Primary — Coral #F97B6D — Decorative accent. Bar fills, badge backgrounds, hover states, borders, active indicators. #C9493D — Coral text. Links, brand accent text, kicker labels — use whenever coral appears as text on a white background (WCAG AA 5.2:1).

Text — Charcoal #2D2D2D — Headings, body copy, the "corpus" half of the wordmark.

Supporting palette:

Role Hex Usage
Muted #6B7280 Secondary text, metadata, counts (WCAG AA 4.6:1)
Background #FFFFFF Page background, cards
Dark background #18181B Dark mode surfaces
Dark text #E5E5E5 Dark mode body text
Border #E5E7EB Dividers, card borders

Colors to avoid: SuperDoc Blue (#1355FF) — docx-corpus has its own identity. Neon colors, gradients, or anything that signals "product." The palette is warm and muted — coral punctuates, neutrals carry.

Typography

Display / Body — Inter Weights: Regular (400), Semibold (600) Usage: Wordmark, headings, body text, all UI. System sans-serif fallback.

Monospace — JetBrains Mono Weight: Regular (400) Usage: Code snippets, CLI commands, API examples, document IDs, hash values.

Style

Design keywords: Systematic. Clean. Data-dense. Functional.
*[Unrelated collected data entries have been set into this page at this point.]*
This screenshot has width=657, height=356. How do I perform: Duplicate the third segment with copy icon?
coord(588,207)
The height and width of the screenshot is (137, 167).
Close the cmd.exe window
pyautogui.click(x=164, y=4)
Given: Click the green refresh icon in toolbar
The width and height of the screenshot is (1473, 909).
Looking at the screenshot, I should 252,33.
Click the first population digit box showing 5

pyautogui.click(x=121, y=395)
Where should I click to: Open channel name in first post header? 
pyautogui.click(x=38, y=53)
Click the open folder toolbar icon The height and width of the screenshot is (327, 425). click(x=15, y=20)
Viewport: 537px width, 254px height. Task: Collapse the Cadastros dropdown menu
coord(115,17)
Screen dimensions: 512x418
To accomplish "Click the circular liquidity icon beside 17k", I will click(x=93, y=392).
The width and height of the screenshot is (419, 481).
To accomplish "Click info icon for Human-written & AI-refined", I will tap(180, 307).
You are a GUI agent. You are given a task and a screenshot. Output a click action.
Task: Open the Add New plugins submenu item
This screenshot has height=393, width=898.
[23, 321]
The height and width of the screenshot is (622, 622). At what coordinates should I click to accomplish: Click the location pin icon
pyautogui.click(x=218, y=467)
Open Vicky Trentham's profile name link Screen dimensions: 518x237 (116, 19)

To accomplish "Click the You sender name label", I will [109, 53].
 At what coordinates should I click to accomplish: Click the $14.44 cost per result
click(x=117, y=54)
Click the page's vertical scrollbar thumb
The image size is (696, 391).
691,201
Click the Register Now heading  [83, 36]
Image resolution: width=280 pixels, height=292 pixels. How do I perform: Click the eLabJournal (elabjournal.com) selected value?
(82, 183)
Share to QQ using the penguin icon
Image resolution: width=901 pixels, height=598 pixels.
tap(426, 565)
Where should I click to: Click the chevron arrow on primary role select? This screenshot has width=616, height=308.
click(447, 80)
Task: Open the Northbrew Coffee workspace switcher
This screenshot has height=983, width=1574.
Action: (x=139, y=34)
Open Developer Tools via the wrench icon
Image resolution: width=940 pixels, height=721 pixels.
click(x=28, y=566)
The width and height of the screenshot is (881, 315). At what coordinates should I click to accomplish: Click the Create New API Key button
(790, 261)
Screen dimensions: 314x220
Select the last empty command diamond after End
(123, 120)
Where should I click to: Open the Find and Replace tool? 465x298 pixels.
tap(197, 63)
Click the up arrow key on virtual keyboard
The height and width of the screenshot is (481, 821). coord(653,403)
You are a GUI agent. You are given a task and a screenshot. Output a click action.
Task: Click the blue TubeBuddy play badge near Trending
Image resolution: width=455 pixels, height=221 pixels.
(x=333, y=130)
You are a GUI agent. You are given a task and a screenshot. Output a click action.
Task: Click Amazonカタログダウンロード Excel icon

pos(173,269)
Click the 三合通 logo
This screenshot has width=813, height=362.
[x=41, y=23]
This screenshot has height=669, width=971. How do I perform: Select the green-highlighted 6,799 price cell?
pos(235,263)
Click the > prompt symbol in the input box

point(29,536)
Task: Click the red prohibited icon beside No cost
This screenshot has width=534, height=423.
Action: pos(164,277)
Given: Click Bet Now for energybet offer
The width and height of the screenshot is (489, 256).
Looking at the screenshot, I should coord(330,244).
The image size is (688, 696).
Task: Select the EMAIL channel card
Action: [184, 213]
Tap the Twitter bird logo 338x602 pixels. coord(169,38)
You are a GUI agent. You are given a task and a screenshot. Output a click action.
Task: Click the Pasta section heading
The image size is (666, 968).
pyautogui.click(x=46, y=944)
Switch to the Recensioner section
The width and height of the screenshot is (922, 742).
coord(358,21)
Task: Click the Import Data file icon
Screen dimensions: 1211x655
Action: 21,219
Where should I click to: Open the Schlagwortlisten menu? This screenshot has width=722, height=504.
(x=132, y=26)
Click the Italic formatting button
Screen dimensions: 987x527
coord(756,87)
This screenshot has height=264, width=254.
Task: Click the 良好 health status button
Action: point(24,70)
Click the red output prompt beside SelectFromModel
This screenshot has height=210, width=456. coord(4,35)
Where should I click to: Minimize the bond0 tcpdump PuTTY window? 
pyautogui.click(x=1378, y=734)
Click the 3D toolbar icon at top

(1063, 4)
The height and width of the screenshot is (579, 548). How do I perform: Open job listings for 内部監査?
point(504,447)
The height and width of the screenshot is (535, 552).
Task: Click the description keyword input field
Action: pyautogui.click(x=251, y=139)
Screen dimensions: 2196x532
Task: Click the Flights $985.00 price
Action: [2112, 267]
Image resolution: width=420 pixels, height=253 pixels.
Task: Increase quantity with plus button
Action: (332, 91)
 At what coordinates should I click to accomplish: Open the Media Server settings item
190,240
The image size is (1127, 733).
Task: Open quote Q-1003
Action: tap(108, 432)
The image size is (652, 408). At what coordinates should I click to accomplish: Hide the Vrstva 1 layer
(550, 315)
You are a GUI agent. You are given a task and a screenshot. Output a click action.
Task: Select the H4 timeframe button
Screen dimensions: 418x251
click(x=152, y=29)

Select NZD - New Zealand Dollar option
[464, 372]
Restrained. Academic.

Reference brands: Linear (craft and restraint), Resend (developer-first clarity), Vercel (infrastructure confidence), Raycast (functional beauty), Arc (opinionated design that earns trust).

Anti-reference brands: Salesforce (enterprise bloat, confusing UI, everything is a "platform"), Jira (complexity worship, configuration over convention, vendor lock-in aesthetic).

Direction: The visual identity communicates research infrastructure, not product marketing. Dense data tables over hero images. Monospace where it matters. Generous whitespace, flat surfaces, no decoration. The design should feel like a well-maintained research dataset's documentation page — clear, navigable, trustworthy. Coral adds warmth to what would otherwise be austere. The confidence comes from the data, not the design.